Another good man down. We’re sad to see him go.

Can you call yourself conservative if you’re mourning Obamacare?

That should be an easy one.

The answer is no.

A brave Texas judge ruled last week that Obamacare is unconstitutional, the day before this year’s open enrollment deadline and a peak enrollment time.

Judge Reed O’Connor of the Federal District Court for the Northern District of Texas ruled that Obamacare’s mandate that most people have to buy health insurance is unconstitutional. The individual mandate “can no longer be sustained as an exercise of Congress’s tax power,” he said.

Great news, right? Not for some RINOs.

After the ruling, Rep. Greg Walden of Oregon said in a statement: “We have a rare opportunity for truly bipartisan health care reform that protects those with pre-existing conditions, increases transparency and choice, and lowers costs.”

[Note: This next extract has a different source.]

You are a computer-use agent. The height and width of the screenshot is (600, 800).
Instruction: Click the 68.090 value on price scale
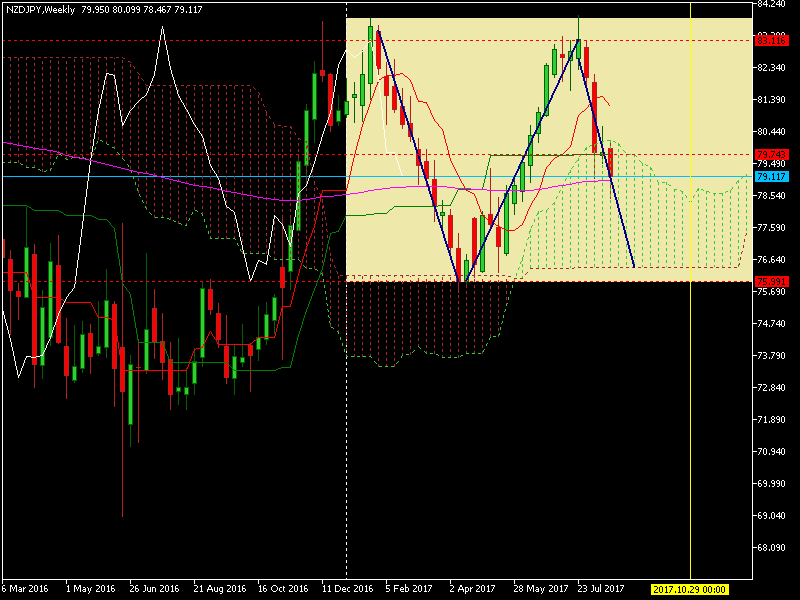[x=771, y=548]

Politico reports that Republicans like Rodney Whitlock, who formerly worked in health care for a Republican senator, doesn’t think cheering the ruling sets “a constructive tone.” Whitlock told Politico the president has “got to lead. I don’t think you’ll see congressional Republicans wanting to go that route when it’s far from clear that they’d have support from 1600 Pennsylvania Ave.”

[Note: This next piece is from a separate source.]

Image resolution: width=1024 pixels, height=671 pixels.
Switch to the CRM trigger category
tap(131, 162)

Politico also quoted an anonymous House GOP aide who said: “It’s all the downsides. Politically, I don’t think that it helps us at all.”

Sure, Republicans are worried about the implications of the new health care ruling making their way through the courts and the press in a presidential election year, including bringing up the fact that people with pre-existing conditions could be left in a lurch if Obamacare dies for good.

Having lost 40 seats in the House in the 2018 midterms, people are running scared. We get it.

But let’s stick to first principles here. We believe in the American values that freedom isn’t free. If some six-year-old kid with a heart condition is collateral damage because his parents can’t afford health insurance, they should have worked harder.

We want to be able to choose our doctors and not have some government entity tell us when and where to buy insurance. This isn’t France or the UK, with universal health systems where anyone can walk into a clinic and get free care. This is America, and we’d like to keep it that way.

Tuckers ducks left-win pressure

Fox News host Tucker Carlson is defiant in the face of left-wing pressure. Racial leftist activists are trying to shut Carlson down by scaring off companies who advertise during his show. They’ve scored a few wins this week, after going on the attack against Carlson for saying immigration makes the U.S. “poorer and dirtier.”
According to Axios, 19 advertisers have dropped Tucker Carlson under pressure, including IHOP, Minted, and Pacific Life.
Others like John Deere aren’t going anywhere, although none of the corporate statements actually stand by Carlson’s remarks. Typical spineless corporate sellouts, we suspect.
But Carlson isn’t afraid of a little liberal hand-wringing and we think he’s going to make it out of this little dust-up without any lasting damage.